When Smith found out that he was to be replaced but that his replacement was presumed lost at sea, he continued to exert his authority as best he could. But it soon became apparent that the new arrivals were “many unruly gallants, packed thither by their friends to escape ill destinies.” They quickly divided into squabbling factions that caused untold confusion and disorder.

Smith again sent groups of settlers in three different directions to survive on their own. One of the groups, about a hundred men under Captain David West, were sent upriver to the falls of the James to build a fort, but they ended up attacking Indians and stealing their corn. When Smith went to check on them, he found that the Indians had retaliated, killing about half of the English. The surviving Englishmen refused to obey Smith’s order to move to a village he had bought from one of Powhatan’s sons.

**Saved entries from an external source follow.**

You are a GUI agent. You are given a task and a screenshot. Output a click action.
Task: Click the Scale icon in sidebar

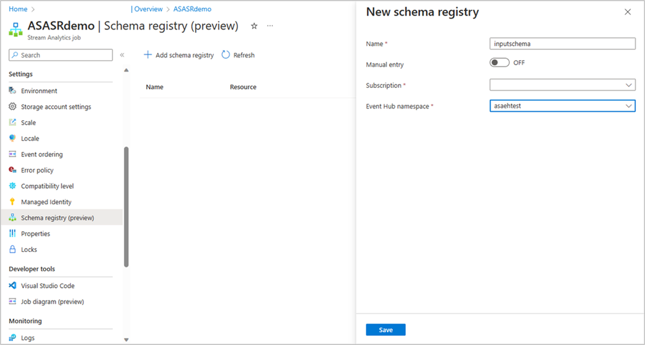pyautogui.click(x=13, y=123)
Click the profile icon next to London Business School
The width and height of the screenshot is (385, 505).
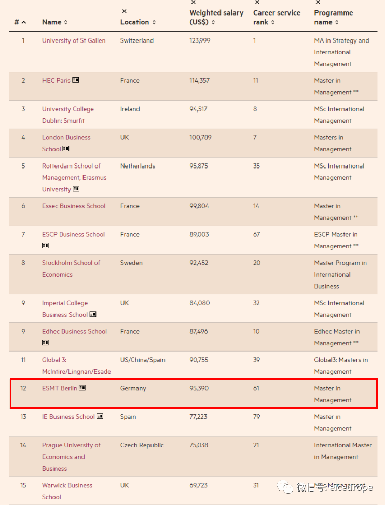click(65, 149)
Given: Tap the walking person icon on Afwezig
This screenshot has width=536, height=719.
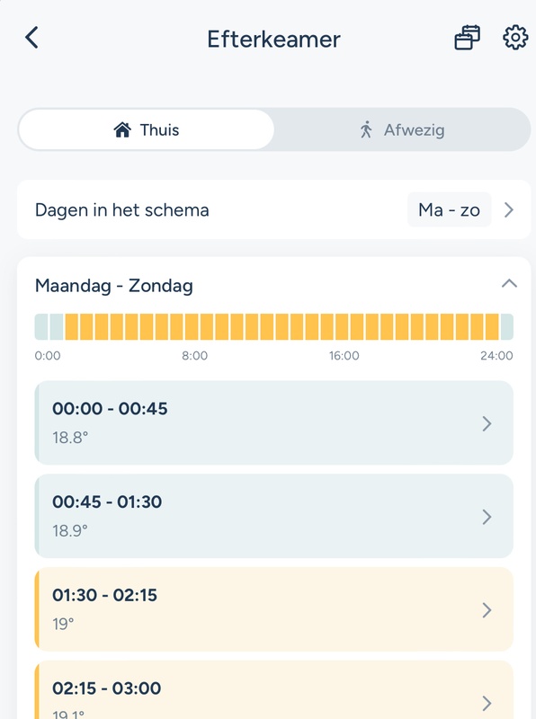Looking at the screenshot, I should (371, 129).
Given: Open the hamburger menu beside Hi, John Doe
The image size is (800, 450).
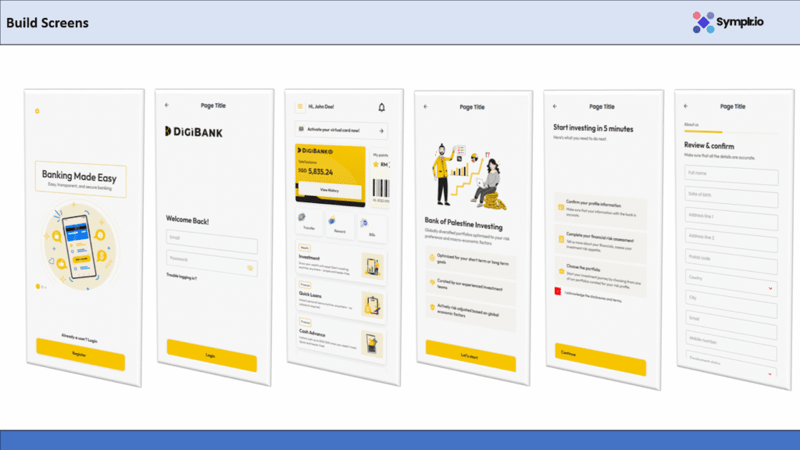Looking at the screenshot, I should [x=298, y=107].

In disgust the acting Governor headed back downriver to Jamestown. On the way, a spark fell into his powder bag, and the resulting flash burn ripped open a huge ten-inch patch on his thigh. He jumped into the river to put out the fire, but the wound was so severe that it could only be properly treated back in England. And so, the man who could rightly be called the first Virginian was on his way home in early October.

When the ship bearing Smith returned from Virginia, it brought more bad news about the colony. Now the Partners were in a panic. As sincerely as possible they would declare their original intent and publish their version of what had happened in the colony. Hurriedly they drafted A True and Sincere Declaration and rushed it into print. They made a point of repeating that their “principal and main ends were first to preach and baptize into Christian religion, and by propagation of the Gospel, to recover out of the arms of the Devil, a number of poor and miserable souls, wrapped up unto death in almost invincible ignorance. . . . and to add our mite to the treasury of Heaven.”6

“What a wonderful missionary endeavor!” might be the response of anyone who knew nothing of what had actually transpired in Virginia. “What a noble aspiration!”

But for anyone who knew anything of what had actually happened there, the more likely response was: “What colossal hypocrisy!”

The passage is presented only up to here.